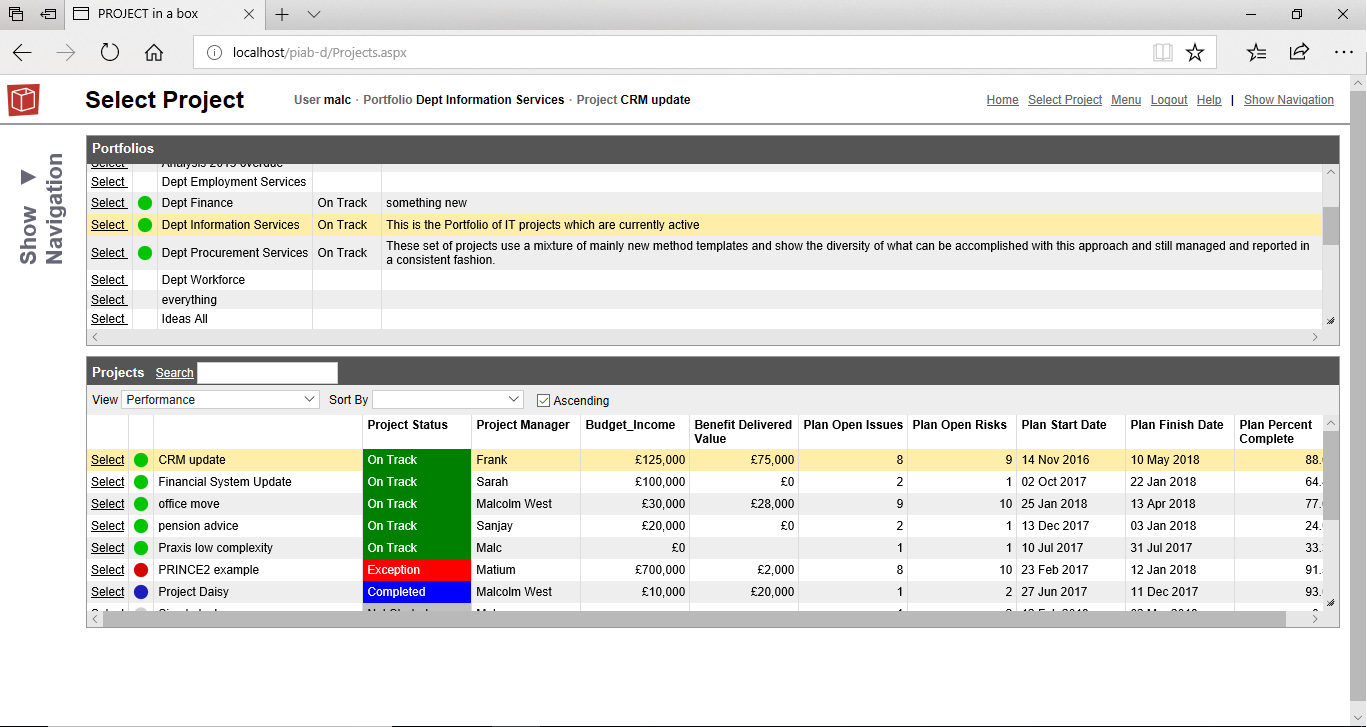Open the Sort By dropdown
Image resolution: width=1367 pixels, height=727 pixels.
(448, 399)
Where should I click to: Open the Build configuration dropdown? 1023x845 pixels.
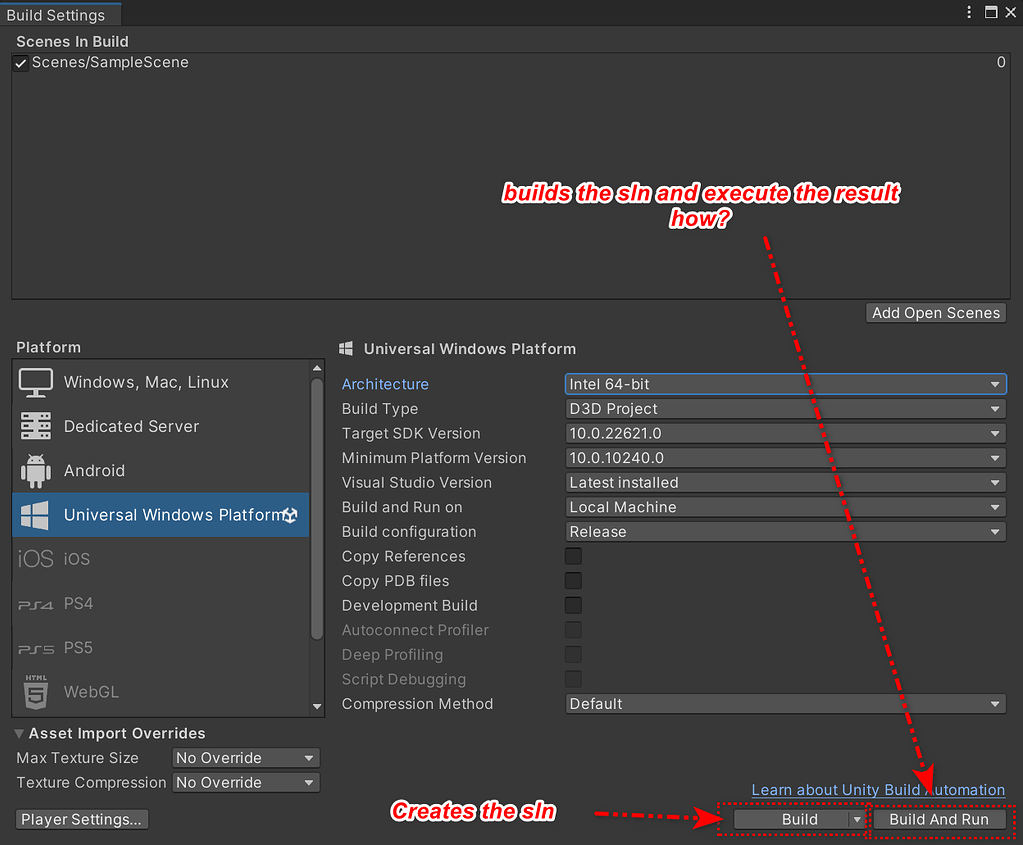(x=785, y=531)
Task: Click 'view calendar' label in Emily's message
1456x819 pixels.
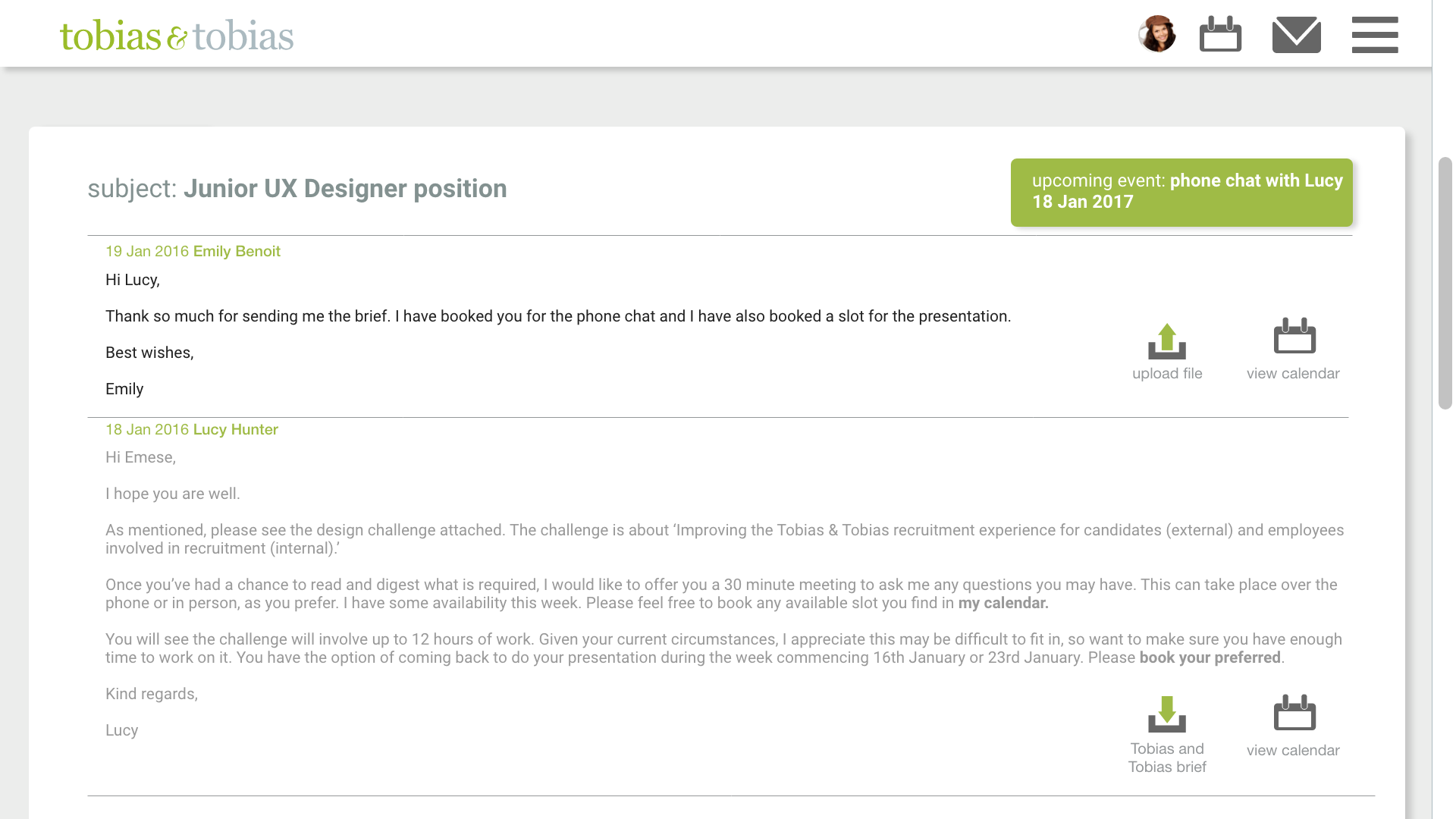Action: tap(1292, 373)
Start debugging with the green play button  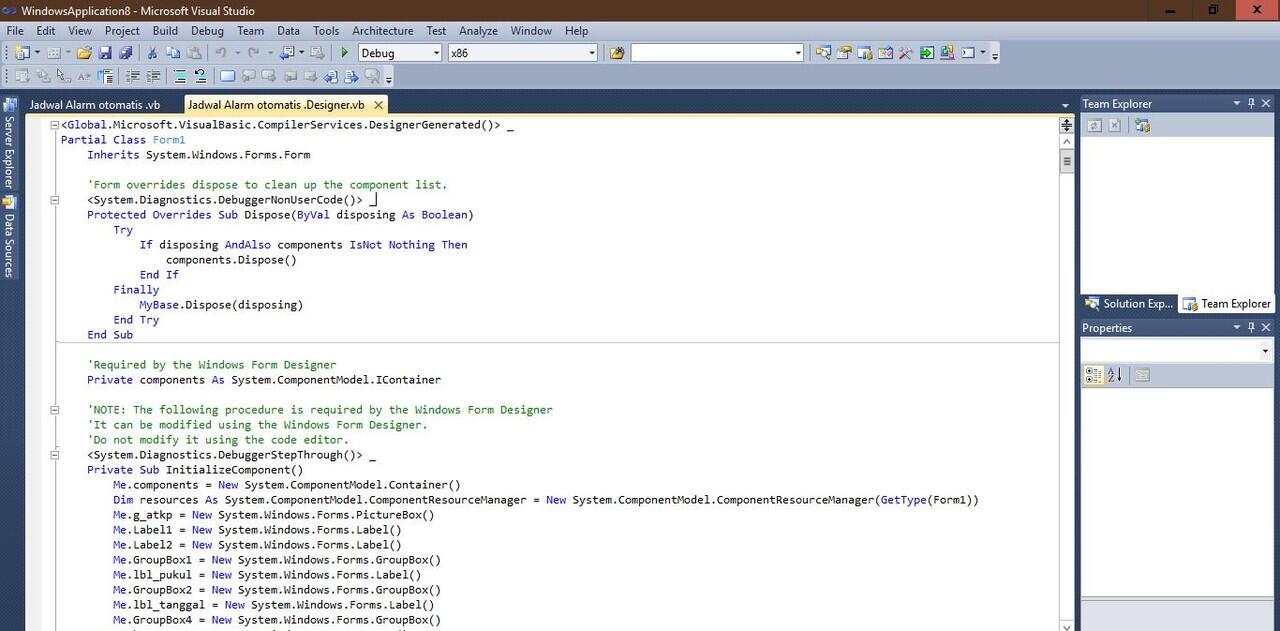(x=344, y=52)
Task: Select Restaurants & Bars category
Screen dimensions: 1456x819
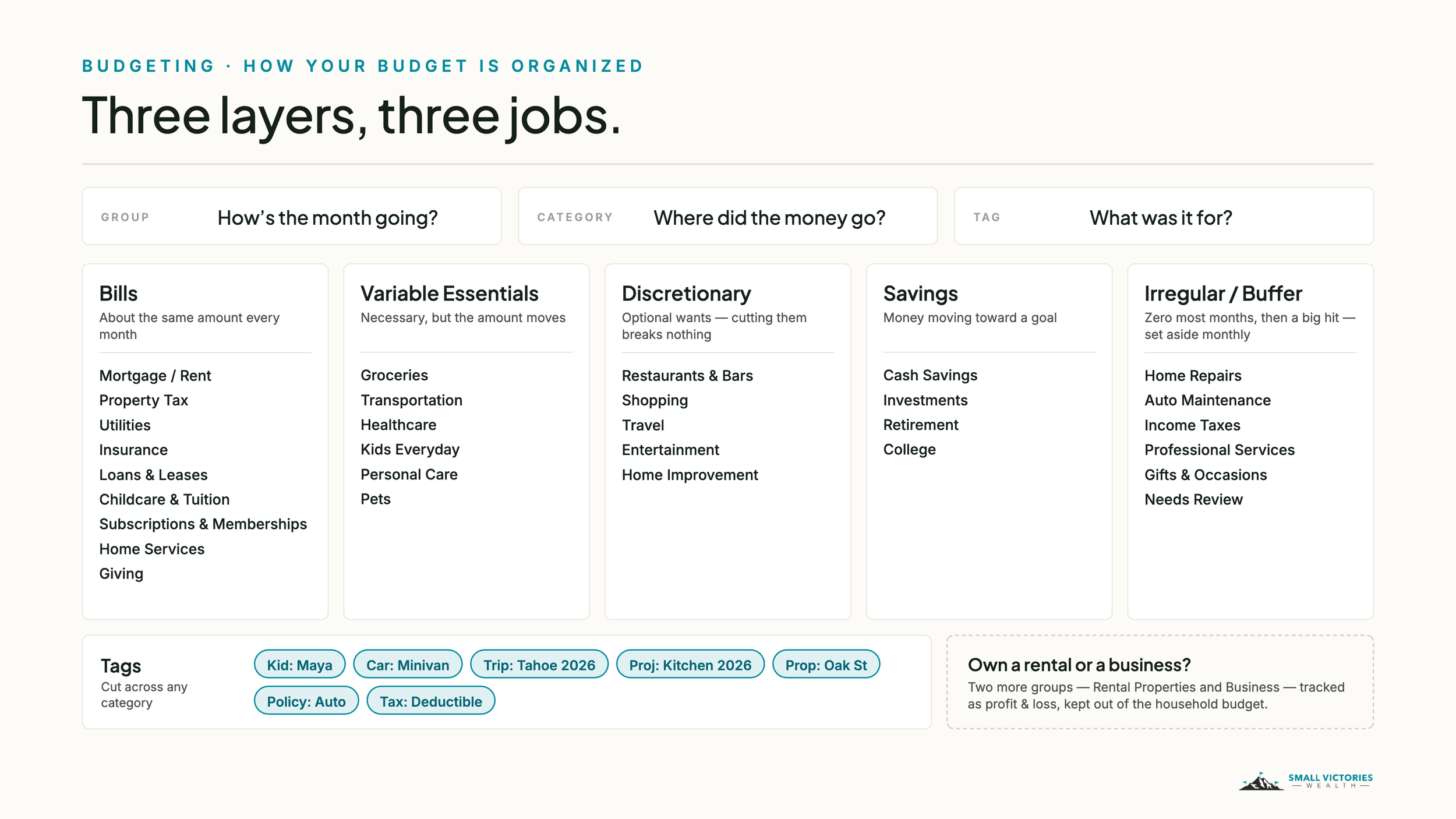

Work instruction:
Filter on the word "Task": copy each matching line from the entries above.

Exercise solution:
Task: Click 'view calendar' label in Emily's message
Task: Select Restaurants & Bars category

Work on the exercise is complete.